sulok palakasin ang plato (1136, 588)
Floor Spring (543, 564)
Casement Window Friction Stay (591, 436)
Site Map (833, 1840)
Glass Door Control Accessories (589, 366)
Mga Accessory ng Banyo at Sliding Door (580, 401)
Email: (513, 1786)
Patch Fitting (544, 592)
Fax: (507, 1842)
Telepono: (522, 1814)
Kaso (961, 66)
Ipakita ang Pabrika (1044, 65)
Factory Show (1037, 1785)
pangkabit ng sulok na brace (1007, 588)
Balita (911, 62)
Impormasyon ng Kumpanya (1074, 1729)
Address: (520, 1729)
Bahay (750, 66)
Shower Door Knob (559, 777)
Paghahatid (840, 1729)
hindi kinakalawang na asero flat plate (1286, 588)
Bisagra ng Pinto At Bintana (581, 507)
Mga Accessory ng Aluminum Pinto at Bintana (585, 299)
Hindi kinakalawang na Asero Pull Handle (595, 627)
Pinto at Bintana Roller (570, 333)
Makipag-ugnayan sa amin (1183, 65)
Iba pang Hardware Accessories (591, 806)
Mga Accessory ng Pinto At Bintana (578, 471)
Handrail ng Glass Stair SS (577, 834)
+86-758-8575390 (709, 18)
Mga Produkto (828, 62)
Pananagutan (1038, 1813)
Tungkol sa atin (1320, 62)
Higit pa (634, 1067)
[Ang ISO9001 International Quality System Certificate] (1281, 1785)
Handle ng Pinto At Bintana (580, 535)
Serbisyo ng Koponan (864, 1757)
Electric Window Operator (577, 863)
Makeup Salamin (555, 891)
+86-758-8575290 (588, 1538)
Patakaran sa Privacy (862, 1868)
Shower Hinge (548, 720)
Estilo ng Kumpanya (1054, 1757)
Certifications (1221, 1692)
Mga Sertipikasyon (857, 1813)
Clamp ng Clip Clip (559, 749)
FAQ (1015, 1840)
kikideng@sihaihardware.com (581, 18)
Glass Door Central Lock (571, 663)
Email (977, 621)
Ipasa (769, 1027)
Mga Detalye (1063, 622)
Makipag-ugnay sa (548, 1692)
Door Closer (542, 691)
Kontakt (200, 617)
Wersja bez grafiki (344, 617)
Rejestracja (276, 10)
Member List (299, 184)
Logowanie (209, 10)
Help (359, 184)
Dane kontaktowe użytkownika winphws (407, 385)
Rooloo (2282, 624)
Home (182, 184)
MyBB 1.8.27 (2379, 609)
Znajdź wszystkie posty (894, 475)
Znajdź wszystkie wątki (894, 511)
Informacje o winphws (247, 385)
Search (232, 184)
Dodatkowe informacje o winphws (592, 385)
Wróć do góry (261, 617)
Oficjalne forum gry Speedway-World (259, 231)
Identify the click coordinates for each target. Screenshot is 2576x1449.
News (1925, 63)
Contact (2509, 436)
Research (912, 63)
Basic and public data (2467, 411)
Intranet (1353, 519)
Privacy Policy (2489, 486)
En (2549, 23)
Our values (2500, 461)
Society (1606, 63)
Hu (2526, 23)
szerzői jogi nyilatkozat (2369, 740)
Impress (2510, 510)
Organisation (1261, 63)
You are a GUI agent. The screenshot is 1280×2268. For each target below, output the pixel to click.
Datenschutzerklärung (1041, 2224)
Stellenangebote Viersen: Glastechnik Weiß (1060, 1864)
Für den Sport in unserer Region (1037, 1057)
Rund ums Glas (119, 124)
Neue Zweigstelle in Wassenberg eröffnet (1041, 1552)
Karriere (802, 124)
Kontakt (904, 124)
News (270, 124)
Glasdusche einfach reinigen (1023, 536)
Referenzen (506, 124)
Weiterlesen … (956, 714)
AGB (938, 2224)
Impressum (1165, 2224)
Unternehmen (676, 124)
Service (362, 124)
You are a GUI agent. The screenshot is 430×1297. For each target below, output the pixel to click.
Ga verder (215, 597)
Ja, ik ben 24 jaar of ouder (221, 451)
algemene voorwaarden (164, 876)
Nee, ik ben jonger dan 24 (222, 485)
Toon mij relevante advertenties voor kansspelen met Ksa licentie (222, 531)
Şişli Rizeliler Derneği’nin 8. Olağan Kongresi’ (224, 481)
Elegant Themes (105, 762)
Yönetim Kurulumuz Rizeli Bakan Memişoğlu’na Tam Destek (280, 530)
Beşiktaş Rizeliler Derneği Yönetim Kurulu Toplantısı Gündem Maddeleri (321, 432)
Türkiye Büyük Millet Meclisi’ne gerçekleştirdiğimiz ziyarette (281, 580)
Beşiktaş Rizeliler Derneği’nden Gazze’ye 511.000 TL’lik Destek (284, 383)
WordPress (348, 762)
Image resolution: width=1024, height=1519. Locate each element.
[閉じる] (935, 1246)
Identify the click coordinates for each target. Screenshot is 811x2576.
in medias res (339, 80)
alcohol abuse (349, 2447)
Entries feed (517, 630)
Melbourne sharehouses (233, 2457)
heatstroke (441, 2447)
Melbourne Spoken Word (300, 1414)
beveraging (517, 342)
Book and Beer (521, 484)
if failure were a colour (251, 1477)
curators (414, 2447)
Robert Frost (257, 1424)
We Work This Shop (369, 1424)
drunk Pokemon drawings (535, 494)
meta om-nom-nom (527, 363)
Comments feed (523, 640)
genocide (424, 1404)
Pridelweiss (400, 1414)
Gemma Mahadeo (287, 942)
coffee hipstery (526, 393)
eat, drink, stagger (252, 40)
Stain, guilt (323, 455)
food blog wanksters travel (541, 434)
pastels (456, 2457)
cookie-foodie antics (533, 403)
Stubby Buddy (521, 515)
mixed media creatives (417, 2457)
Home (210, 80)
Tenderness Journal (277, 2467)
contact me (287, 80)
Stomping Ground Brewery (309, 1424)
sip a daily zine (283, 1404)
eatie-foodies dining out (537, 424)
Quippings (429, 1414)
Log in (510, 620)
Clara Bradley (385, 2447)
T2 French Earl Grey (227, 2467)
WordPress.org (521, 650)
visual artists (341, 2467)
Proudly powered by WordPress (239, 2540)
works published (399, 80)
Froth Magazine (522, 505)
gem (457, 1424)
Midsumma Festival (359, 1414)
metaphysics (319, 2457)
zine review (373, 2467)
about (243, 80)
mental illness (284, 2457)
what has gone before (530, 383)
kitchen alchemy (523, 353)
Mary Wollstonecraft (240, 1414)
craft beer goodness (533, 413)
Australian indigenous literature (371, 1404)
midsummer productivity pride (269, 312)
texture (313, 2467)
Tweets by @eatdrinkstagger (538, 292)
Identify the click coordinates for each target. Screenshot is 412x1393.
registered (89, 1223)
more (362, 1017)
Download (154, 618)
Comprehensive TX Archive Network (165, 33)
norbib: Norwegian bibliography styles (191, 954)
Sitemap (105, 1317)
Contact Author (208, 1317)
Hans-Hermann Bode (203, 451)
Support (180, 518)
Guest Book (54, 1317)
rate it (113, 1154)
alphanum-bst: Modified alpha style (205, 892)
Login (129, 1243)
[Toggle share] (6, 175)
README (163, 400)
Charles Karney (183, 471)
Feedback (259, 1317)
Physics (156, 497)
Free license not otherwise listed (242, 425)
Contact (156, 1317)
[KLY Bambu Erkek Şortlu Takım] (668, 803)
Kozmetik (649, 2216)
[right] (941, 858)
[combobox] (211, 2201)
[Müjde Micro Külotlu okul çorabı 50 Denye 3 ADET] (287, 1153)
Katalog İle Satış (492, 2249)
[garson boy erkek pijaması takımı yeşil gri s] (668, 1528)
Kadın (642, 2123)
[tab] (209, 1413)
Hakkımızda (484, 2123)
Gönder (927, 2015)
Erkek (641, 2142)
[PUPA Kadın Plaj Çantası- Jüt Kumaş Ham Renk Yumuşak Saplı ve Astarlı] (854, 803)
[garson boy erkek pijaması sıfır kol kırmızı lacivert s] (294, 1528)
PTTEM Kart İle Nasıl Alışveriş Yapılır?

+ + + +

Aim of the exercise> Could you restate, word for word, the lines above from the one with "Tungkol sa atin (1320, 62)" to the one with "Ga verder (215, 597)", both included?

Task response>
Tungkol sa atin (1320, 62)
Higit pa (634, 1067)
[Ang ISO9001 International Quality System Certificate] (1281, 1785)
Handle ng Pinto At Bintana (580, 535)
Serbisyo ng Koponan (864, 1757)
Electric Window Operator (577, 863)
Makeup Salamin (555, 891)
+86-758-8575290 (588, 1538)
Patakaran sa Privacy (862, 1868)
Shower Hinge (548, 720)
Estilo ng Kumpanya (1054, 1757)
Certifications (1221, 1692)
Mga Sertipikasyon (857, 1813)
Clamp ng Clip Clip (559, 749)
FAQ (1015, 1840)
kikideng@sihaihardware.com (581, 18)
Glass Door Central Lock (571, 663)
Email (977, 621)
Ipasa (769, 1027)
Mga Detalye (1063, 622)
Makipag-ugnay sa (548, 1692)
Door Closer (542, 691)
Kontakt (200, 617)
Wersja bez grafiki (344, 617)
Rejestracja (276, 10)
Member List (299, 184)
Logowanie (209, 10)
Help (359, 184)
Dane kontaktowe użytkownika winphws (407, 385)
Rooloo (2282, 624)
Home (182, 184)
MyBB 1.8.27 (2379, 609)
Znajdź wszystkie posty (894, 475)
Znajdź wszystkie wątki (894, 511)
Informacje o winphws (247, 385)
Search (232, 184)
Dodatkowe informacje o winphws (592, 385)
Wróć do góry (261, 617)
Oficjalne forum gry Speedway-World (259, 231)
Identify the click coordinates for each target. Screenshot is 2576x1449.
News (1925, 63)
Contact (2509, 436)
Research (912, 63)
Basic and public data (2467, 411)
Intranet (1353, 519)
Privacy Policy (2489, 486)
En (2549, 23)
Our values (2500, 461)
Society (1606, 63)
Hu (2526, 23)
szerzői jogi nyilatkozat (2369, 740)
Impress (2510, 510)
Organisation (1261, 63)
You are a GUI agent. The screenshot is 1280×2268. For each target below, output the pixel to click.
Datenschutzerklärung (1041, 2224)
Stellenangebote Viersen: Glastechnik Weiß (1060, 1864)
Für den Sport in unserer Region (1037, 1057)
Rund ums Glas (119, 124)
Neue Zweigstelle in Wassenberg eröffnet (1041, 1552)
Karriere (802, 124)
Kontakt (904, 124)
News (270, 124)
Glasdusche einfach reinigen (1023, 536)
Referenzen (506, 124)
Weiterlesen … (956, 714)
AGB (938, 2224)
Impressum (1165, 2224)
Unternehmen (676, 124)
Service (362, 124)
You are a GUI agent. The screenshot is 430×1297. For each target below, output the pixel to click.
Ga verder (215, 597)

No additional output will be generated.